Homeland Security and other security agencies have enjoyed bursts of employment thanks to the bogus war on terror. These agencies, too, constitute unneeded public-sector job creation that masks potential unemployment.
And of course there is the weapons industry, a massive private-profit-generating behemoth that engorges itself on public funds, stands apart from market forces and risks, and belches death-dealing instruments. Spawned by a desperate, but post-war fear of economic depression, US ruling elites embraced this perverse form of public-sector Keynesian demand-creation as a companion to Cold War hysteria. Military production drives and is driven by US jingoism. US imperialism and the military-industrial complex constitute a dialectical unity. While millions are employed by this juggernaut, capitalism would struggle to find work for them in a peace-friendly economy.
Undoubtedly the most insidious technique of hiding unemployment is the unfettered, soulless operation of the criminal justice system. Even the English workhouse answer to unemployment in the early eighteenth century was arguably more humane than the US judicial-penal complex,  complex.
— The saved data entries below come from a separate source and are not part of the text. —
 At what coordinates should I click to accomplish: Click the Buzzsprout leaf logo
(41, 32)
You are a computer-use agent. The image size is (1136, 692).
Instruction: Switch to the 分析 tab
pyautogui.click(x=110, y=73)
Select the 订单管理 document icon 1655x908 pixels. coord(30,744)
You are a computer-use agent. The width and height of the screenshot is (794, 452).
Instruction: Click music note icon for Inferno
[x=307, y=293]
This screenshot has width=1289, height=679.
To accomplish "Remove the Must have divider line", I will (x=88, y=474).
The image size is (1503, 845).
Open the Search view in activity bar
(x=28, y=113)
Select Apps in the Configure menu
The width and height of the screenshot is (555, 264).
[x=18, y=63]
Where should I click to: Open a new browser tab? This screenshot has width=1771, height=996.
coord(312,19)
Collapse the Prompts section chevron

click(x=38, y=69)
Inmates in state and federal punitive facilities (not including county and local jails) grew from 329,821 to 1,406,519 from 1980 to 2001! In the same period, the crime rate was relatively stable or declining. In 2010 the number of adults warehoused in so-called correctional facilities totaled almost 2,300,000.
The 2013 incarceration rate was six times the rate of 1925. Given the absence of virtually any social services or welfare, the high incidence of poverty, and the squalor of US urban areas in 1925, it is difficult to explain the explosion of incarceration in our era of relatively tame criminality without searching for political expediencies.
Half a million guards and administrators shepherd this population; another half a million churn the gears of questionable justice; and a million police harvest the inmates from the streets. Like the military-industrial complex, the police-judicial-prison industry removes millions from productive activity and warehouses hundreds of thousands of those potentially counted as unemployed. Whether the inmates turn to crime because they have no jobs or not, they effectively are dropped from the labor force. Moreover, nearly 5,000,000 US citizens are on parole or probation, a circumstance that lowers the prospect for employment dramatically. Certainly thousands, if not millions, of these people fall into that statistically ignored area beyond the BLS labor-force boundary. They, too, must be counted as part of the hidden unemployed.
Understanding that unemployment is the Achilles’s heel of the capitalist system, it is not surprising that the official rate is so highly politicized. But it is misleading to accept the official rate or even the useful corrections without also exposing the concealed institutional places where employment is linked to destructive, anti-social activities or where potential workers are forcibly excluded from the work force.
When carefully studied, capitalism’s score on providing jobs is abysmal. Reformers who envision a capitalism divorced from militarism and its institutions, but robust with useful jobs, are naïve. The struggle against militarism, in the end, must take the road of a struggle against imperialism and its parent, capitalism — a revolutionary and not reformist path. Only with socialism will alternative jobs be guaranteed.
Similarly, caging those who have been ill-equipped to fit into a savagely competitive employment scramble only foretells a similar fate for those who pose other challenges to the system. Liberals and reformers miss this point entirely. Nor do they have a plan to incorporate those warehoused by the judicial-penal system into the private capitalist economy.
As Marx anticipated, the quest for a decent job marks the first step in the journey to socialism.